TASK GOAL: Turn the stretch of lines from the first line through the line containing "[x=245, y=85]" into a numbered list, omitting any blank lines.

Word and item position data
<<<<

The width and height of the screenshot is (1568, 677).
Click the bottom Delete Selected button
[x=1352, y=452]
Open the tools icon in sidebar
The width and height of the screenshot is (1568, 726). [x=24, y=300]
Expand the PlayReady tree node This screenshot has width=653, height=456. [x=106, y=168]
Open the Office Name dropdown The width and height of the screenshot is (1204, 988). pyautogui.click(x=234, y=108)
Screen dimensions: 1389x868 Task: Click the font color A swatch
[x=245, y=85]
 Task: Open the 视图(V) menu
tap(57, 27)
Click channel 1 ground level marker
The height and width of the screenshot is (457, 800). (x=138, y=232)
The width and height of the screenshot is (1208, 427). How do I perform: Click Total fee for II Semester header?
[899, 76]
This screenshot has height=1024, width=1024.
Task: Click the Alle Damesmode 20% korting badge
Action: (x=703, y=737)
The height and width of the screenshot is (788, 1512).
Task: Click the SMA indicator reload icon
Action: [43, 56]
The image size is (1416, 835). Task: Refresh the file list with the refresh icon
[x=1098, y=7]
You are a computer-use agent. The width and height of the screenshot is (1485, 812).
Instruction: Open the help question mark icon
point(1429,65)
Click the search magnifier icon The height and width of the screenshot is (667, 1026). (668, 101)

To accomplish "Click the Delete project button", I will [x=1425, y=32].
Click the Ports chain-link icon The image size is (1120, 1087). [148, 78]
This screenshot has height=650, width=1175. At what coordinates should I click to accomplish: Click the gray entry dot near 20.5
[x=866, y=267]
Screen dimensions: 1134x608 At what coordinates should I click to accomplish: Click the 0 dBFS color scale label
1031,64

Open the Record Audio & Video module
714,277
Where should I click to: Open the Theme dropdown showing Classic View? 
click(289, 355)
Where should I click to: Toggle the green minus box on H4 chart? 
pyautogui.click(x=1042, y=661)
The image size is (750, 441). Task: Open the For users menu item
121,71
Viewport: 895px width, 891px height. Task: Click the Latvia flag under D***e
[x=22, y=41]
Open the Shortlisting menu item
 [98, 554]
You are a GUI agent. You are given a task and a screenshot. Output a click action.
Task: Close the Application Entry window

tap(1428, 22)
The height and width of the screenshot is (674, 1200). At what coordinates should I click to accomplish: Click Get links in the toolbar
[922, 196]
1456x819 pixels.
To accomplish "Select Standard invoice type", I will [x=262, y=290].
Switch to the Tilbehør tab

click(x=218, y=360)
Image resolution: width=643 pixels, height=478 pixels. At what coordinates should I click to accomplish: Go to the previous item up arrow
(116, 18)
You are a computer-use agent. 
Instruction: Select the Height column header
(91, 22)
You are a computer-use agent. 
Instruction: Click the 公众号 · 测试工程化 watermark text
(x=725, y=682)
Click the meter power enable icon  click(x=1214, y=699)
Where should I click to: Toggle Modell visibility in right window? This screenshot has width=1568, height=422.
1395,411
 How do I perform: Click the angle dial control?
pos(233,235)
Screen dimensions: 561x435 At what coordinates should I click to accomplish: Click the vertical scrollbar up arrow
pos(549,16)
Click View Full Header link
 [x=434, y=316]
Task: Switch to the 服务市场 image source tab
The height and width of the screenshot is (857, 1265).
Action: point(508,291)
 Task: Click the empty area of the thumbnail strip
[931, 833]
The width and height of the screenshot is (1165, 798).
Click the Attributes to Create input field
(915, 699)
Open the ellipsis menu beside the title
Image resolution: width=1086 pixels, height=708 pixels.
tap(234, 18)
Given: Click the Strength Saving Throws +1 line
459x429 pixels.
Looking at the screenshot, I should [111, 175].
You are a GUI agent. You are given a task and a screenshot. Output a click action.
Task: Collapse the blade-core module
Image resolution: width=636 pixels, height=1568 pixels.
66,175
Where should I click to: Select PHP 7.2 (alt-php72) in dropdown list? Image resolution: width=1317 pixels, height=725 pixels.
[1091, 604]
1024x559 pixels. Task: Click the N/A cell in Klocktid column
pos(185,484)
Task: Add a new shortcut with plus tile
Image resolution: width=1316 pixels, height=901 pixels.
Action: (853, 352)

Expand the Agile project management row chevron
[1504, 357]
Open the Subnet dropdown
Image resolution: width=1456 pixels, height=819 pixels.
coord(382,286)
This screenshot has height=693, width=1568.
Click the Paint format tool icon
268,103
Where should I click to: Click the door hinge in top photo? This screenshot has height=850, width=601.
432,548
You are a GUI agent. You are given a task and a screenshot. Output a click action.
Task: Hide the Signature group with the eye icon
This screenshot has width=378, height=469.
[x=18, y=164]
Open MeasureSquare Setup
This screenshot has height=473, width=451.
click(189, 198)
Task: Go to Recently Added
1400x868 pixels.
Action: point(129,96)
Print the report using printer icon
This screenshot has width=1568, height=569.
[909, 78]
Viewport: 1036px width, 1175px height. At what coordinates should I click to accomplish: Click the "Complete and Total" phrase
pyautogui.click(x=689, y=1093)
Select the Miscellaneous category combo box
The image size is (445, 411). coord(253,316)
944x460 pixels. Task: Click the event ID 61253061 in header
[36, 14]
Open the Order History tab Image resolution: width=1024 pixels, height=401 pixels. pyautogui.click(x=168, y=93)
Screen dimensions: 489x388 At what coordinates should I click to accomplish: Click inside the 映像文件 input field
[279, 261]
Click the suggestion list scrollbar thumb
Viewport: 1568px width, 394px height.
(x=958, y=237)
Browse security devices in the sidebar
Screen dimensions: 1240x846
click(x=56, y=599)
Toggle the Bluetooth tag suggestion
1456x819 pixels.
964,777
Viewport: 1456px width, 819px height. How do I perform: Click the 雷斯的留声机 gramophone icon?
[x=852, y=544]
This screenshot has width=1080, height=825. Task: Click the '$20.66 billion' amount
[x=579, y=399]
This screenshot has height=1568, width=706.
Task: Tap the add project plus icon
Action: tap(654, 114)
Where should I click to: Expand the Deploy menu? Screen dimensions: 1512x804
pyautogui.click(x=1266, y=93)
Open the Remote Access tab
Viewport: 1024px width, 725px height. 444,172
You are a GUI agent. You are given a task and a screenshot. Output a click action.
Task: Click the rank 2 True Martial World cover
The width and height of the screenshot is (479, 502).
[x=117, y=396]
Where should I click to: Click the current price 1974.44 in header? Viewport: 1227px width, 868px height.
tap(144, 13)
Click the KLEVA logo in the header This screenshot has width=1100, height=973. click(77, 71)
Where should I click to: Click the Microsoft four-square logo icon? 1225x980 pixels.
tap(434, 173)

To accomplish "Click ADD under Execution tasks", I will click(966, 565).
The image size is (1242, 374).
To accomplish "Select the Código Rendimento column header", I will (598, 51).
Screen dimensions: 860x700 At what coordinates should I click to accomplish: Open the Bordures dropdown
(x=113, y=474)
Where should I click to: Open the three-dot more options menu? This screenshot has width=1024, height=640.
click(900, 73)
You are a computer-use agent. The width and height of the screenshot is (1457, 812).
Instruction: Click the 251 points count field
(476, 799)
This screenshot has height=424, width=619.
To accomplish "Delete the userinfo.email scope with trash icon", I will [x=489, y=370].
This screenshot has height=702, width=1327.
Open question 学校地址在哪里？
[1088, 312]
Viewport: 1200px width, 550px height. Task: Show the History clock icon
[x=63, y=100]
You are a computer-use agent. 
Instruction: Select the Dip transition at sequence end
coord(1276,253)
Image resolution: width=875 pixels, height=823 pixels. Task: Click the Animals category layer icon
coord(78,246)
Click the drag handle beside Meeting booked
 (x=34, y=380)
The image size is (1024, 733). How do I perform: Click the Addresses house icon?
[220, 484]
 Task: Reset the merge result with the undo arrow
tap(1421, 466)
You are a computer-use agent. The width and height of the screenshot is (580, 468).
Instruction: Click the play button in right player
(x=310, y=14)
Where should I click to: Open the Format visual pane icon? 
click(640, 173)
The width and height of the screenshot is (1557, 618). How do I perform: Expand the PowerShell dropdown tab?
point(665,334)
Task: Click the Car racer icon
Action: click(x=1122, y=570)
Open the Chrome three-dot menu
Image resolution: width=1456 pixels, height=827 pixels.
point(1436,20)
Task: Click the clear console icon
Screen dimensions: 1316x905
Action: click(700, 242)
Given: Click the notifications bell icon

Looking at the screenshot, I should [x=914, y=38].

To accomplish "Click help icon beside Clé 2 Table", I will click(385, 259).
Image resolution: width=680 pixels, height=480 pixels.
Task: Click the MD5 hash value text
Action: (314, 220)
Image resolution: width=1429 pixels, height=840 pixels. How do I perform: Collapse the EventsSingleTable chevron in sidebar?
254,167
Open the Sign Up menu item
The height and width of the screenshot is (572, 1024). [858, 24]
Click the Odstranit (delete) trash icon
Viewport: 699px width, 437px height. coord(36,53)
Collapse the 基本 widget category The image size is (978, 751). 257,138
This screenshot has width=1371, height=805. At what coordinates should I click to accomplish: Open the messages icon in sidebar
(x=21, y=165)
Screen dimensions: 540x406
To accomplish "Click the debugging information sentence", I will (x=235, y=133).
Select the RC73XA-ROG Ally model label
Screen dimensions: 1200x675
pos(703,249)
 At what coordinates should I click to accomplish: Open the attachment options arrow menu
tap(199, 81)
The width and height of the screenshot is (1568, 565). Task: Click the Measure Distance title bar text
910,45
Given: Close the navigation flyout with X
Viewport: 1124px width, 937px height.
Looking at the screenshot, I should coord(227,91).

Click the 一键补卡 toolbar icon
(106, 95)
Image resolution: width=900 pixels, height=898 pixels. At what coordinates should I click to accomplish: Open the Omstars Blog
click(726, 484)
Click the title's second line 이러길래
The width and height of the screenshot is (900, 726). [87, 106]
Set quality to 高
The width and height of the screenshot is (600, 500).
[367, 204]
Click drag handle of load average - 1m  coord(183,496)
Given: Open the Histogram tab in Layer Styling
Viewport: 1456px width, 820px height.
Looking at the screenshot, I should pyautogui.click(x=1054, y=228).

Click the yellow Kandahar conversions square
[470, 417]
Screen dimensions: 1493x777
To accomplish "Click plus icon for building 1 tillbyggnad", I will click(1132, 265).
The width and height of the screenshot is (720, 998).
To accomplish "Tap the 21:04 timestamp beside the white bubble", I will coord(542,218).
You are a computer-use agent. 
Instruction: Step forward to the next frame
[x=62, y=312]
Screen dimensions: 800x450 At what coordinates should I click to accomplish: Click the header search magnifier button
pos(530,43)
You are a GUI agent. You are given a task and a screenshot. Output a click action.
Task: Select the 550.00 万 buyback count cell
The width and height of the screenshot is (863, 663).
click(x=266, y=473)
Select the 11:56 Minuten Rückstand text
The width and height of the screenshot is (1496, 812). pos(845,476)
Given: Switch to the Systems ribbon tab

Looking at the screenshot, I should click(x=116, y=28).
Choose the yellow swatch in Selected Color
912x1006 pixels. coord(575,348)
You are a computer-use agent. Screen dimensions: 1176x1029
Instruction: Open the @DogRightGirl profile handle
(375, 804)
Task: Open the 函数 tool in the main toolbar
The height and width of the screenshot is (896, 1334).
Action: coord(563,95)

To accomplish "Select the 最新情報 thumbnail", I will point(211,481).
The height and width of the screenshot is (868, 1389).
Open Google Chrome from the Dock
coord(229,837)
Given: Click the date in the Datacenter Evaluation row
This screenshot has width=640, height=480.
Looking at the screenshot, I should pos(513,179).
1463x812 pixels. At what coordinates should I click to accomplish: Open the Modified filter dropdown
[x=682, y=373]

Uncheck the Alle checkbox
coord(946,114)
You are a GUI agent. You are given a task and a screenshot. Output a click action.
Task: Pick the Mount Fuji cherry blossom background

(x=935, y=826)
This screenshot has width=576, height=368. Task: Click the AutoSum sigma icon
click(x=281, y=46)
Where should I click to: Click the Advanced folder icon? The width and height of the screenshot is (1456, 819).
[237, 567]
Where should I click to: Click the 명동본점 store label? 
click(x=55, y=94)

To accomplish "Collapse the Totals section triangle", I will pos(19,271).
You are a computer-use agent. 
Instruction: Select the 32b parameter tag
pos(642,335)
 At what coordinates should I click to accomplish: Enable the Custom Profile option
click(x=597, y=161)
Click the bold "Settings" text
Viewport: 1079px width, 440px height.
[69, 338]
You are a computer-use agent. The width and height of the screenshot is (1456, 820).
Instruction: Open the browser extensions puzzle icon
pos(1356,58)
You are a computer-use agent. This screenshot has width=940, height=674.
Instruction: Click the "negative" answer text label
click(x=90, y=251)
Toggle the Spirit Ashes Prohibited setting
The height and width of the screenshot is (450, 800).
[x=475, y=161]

>>>>

SOLUTION FOR THIS EXERCISE:
1. The width and height of the screenshot is (1568, 677).
2. Click the bottom Delete Selected button
3. [x=1352, y=452]
4. Open the tools icon in sidebar
5. The width and height of the screenshot is (1568, 726). [x=24, y=300]
6. Expand the PlayReady tree node This screenshot has width=653, height=456. [x=106, y=168]
7. Open the Office Name dropdown The width and height of the screenshot is (1204, 988). pyautogui.click(x=234, y=108)
8. Screen dimensions: 1389x868 Task: Click the font color A swatch
9. [x=245, y=85]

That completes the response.